December 5, 2022 by Ryan Flowers 15 Comments

When [Michael Rechtin] learned about Radial Vector Reducers, the underlying research math made his head spin, albeit very slowly. Realizing that it’s essentially a cycloidal drive meshed with a planetary gear set, he got to work in CAD and, in seemingly no time, had a design to test. You can see the full results of his experiment in the video below the break. Or head on out to Thingiverse to download the model directly.

[Michael] explains that while there are elements of a cycloidal drive, itself a wonderfully clever gear reduction mechanism, the radial vector reducer actually has more bearing surfaces, and should be more durable as a result. Two cycloidal disks are driven by a planetary gear reduction for an even greater reduction, but they don’t even spin, they just cycle in a way that drives the outer shell, setting them further apart from standard cycloidal drives.

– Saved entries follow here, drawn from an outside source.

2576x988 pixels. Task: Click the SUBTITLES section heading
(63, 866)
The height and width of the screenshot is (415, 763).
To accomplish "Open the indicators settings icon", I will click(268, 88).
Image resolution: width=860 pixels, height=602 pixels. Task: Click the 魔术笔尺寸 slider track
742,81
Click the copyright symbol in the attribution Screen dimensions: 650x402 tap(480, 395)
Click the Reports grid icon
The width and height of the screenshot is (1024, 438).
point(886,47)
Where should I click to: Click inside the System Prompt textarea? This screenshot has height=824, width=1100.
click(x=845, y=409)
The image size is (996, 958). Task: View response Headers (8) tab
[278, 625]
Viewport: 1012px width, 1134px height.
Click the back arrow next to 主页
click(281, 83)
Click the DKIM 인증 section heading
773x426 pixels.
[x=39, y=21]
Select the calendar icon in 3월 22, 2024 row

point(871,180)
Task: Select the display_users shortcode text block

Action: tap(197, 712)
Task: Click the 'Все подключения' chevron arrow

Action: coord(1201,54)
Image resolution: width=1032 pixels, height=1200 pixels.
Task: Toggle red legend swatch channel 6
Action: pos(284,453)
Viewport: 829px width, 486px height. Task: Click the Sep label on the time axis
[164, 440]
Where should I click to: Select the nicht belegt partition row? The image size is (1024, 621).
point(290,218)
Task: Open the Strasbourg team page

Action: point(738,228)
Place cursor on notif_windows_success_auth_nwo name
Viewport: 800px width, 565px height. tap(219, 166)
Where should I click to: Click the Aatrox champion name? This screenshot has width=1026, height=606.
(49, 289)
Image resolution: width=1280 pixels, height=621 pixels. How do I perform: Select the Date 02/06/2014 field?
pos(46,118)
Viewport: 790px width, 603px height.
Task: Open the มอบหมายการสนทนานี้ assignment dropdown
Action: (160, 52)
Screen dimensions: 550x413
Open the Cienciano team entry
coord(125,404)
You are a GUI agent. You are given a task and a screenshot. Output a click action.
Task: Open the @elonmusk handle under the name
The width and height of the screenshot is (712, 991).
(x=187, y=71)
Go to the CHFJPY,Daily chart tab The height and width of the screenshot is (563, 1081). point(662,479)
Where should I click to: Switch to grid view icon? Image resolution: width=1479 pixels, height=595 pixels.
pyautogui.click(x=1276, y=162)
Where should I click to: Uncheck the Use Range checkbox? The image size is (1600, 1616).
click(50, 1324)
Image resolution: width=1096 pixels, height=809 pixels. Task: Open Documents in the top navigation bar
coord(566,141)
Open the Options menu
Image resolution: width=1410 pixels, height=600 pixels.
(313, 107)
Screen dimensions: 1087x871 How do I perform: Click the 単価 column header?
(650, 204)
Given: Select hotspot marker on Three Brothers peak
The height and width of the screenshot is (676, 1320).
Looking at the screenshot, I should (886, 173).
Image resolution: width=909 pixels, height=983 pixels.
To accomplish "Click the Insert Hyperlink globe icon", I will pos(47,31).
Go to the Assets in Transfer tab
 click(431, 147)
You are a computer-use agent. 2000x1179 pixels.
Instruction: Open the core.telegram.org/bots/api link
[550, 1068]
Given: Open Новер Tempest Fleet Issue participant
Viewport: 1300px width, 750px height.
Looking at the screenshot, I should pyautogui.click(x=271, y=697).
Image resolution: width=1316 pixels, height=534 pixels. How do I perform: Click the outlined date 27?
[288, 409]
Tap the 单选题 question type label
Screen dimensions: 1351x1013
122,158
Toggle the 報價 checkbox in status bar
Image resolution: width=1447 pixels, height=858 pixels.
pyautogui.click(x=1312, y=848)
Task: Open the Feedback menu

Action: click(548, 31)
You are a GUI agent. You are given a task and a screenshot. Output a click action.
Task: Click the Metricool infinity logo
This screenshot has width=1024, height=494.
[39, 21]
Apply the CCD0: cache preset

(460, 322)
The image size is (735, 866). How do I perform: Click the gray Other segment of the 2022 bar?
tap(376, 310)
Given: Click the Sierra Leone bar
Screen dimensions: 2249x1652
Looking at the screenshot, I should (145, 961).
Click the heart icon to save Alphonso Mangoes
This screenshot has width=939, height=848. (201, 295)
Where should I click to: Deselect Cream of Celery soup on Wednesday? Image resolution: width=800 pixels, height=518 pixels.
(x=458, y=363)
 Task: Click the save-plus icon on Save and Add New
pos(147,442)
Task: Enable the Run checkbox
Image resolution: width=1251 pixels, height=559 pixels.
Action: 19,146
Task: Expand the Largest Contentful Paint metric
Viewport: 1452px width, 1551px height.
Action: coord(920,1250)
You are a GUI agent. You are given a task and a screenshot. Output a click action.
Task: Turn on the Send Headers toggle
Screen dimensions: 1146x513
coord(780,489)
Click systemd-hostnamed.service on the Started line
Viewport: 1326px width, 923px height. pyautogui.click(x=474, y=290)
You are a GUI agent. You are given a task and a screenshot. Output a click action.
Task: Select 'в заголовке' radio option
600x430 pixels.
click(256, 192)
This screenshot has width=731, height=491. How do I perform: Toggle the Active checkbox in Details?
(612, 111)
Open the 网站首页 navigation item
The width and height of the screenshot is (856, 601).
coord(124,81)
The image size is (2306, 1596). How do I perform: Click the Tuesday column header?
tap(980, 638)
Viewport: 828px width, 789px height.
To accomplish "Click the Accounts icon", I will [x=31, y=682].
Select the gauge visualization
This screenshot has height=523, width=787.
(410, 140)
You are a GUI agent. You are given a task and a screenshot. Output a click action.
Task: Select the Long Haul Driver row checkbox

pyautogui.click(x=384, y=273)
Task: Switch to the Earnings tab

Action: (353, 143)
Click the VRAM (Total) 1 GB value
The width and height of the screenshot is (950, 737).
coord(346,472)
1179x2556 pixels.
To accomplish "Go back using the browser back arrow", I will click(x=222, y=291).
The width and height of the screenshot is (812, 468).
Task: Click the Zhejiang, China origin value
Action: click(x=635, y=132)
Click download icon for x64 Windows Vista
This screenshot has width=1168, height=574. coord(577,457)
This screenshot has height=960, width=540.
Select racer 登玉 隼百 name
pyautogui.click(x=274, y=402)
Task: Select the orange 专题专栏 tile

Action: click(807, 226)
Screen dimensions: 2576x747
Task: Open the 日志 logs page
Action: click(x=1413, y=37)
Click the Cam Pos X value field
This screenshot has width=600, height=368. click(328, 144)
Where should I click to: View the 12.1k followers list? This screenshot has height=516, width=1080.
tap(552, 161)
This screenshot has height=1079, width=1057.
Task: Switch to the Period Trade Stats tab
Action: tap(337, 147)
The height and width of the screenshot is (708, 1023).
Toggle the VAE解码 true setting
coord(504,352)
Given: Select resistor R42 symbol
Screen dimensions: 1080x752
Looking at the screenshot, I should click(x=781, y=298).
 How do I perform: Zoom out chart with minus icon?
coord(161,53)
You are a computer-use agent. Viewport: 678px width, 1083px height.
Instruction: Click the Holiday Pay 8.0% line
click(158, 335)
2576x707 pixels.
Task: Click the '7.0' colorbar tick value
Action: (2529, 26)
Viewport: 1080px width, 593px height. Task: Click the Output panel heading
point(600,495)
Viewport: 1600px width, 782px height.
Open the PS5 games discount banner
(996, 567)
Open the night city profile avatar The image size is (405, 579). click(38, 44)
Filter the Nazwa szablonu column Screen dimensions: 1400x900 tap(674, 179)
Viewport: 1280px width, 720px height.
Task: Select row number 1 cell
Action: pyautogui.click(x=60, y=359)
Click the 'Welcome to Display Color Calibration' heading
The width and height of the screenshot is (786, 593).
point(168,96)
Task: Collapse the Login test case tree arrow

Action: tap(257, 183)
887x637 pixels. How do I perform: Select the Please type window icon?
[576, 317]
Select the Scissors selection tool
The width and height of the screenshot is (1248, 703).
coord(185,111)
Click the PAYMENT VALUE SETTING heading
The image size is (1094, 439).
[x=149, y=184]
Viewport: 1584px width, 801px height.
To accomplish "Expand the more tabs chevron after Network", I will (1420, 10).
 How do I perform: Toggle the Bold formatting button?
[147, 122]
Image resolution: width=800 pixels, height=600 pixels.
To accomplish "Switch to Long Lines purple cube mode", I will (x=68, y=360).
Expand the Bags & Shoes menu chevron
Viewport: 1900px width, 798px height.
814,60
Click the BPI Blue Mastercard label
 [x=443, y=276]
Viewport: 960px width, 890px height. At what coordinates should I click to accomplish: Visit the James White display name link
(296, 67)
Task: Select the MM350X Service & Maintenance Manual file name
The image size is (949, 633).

How would this 3D printed contraption hold up? To test this, [Michael] built a test jig with a NEMA 23 stepper providing the torque, and an absurd monster truck/front loader wheel — also printed — to provide traction in the grass and leaves of his back yard. He let it drive around its tether for nearly two weeks before disassembling it to check for wear. How’d it look? You’ll have to check the video to find out.

If you aren’t familiar with cycloidal drives, check out this fantastic explanation we featured. As for planetary drives, what better way to demonstrate it than by an ornamental planetary gear clock!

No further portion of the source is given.